• Task objective: Reproduce verbatim the stretch of lines below from the one containing "The image size is (1119, 499)." through the final line.

• Stored records:
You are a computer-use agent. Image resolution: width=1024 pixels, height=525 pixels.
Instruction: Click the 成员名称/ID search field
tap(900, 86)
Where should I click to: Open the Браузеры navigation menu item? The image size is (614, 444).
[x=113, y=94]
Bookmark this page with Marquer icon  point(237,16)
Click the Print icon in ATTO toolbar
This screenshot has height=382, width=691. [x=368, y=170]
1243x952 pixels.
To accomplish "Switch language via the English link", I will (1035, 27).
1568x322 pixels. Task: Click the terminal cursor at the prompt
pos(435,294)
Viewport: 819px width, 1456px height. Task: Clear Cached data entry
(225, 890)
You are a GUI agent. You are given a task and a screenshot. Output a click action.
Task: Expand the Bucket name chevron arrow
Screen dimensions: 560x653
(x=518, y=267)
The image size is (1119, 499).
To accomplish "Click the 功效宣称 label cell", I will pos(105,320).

• The reply:
The image size is (1119, 499).
To accomplish "Click the 功效宣称 label cell", I will pos(105,320).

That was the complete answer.